Owen Turtenwald was worried for Magic’s future when he saw the Arena announcement. Now that he’s played with Arena, what does he think of its present?

I’ve spent a lot of time thinking about Magic: The Gathering Arena and now I’m proud to present to you my experience with the game.

I would like to mention that I’m not sponsored and what follows is solely my opinion as a lifelong competitive Magic tournament player. I’ve never played a single game of Hearthstone or Magic: The Gathering Duels of the Planeswalkers, and when I heard about Arena for the first time, I’m almost ashamed to admit I wanted it to fail. I didn’t want a new dumbed-down version of Magic to replace Magic Online, which I love. I think if I had to rank activities I’ve spent the most time on in my life, #1 is sleeping and #2 is probably playing Magic Online.

I’m deeply invested in Magic Online as well. I have four of pretty much every card you’ve ever seen me cast in real life. I don’t sell cards and they are not provided to me in any capacity. I maintain a full collection which I use as a tool in my preparation for tournaments.

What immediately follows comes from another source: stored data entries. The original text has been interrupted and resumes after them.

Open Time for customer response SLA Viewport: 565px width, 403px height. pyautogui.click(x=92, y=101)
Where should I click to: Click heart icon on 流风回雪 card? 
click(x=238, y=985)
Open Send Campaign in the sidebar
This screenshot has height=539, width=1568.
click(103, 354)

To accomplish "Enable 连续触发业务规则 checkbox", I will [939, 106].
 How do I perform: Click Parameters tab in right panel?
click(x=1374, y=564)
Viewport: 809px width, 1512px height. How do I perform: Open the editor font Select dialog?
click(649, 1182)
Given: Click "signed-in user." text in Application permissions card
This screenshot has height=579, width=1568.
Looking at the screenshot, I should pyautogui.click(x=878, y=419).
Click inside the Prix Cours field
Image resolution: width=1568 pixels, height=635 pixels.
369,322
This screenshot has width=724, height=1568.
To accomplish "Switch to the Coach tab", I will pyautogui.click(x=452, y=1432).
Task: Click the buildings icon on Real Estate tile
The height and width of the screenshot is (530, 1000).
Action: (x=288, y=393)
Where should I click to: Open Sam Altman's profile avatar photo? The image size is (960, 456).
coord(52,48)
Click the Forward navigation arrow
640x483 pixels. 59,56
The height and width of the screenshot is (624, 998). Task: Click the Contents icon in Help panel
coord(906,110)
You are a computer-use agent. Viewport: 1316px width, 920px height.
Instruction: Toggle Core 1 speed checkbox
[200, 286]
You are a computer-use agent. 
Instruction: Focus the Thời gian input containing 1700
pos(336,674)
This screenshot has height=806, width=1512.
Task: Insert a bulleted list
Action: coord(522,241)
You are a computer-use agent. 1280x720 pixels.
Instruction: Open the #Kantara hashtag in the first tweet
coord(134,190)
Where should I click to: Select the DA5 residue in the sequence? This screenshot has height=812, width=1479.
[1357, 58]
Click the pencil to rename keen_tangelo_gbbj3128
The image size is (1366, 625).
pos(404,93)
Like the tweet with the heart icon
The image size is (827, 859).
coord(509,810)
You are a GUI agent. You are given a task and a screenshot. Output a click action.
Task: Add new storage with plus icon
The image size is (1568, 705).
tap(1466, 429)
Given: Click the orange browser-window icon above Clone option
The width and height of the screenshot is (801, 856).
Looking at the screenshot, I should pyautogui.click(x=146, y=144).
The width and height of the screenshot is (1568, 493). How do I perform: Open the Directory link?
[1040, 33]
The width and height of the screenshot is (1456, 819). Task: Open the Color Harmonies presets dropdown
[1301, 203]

In my preparation for Worlds I got seven members of The Pantheon to all join the 6-2-2-2 Competitive Swiss Draft on Magic Online, and while drafting went smoothly, having to wait for all players to submit their decks before you can play caused some time to be wasted, and having to wait for all rounds to finish before I got to play again was also a time sink. I did a ton of Dominaria drafts already, but I wanted to simulate podded play to get perfect practice, and when it was over I reflected on a few things:

  • My teammates are amazing and I love them.
  • Getting in volume via League drafts with a small amount of perfect practice added was a great combination.
  • Magic Online is a terrible program.

Everyone says Magic Online has a ton of flaws and they’re not wrong. The thing I find amazing is, even with all its issues, it was still the best form of practice I’ve found yet and simultaneously my favorite leisurely activity. After a big event I like to just sit around relaxing with friends playing the Flashback Drafts or Cube. Sometimes I play Magic for my career and sometimes I play for fun.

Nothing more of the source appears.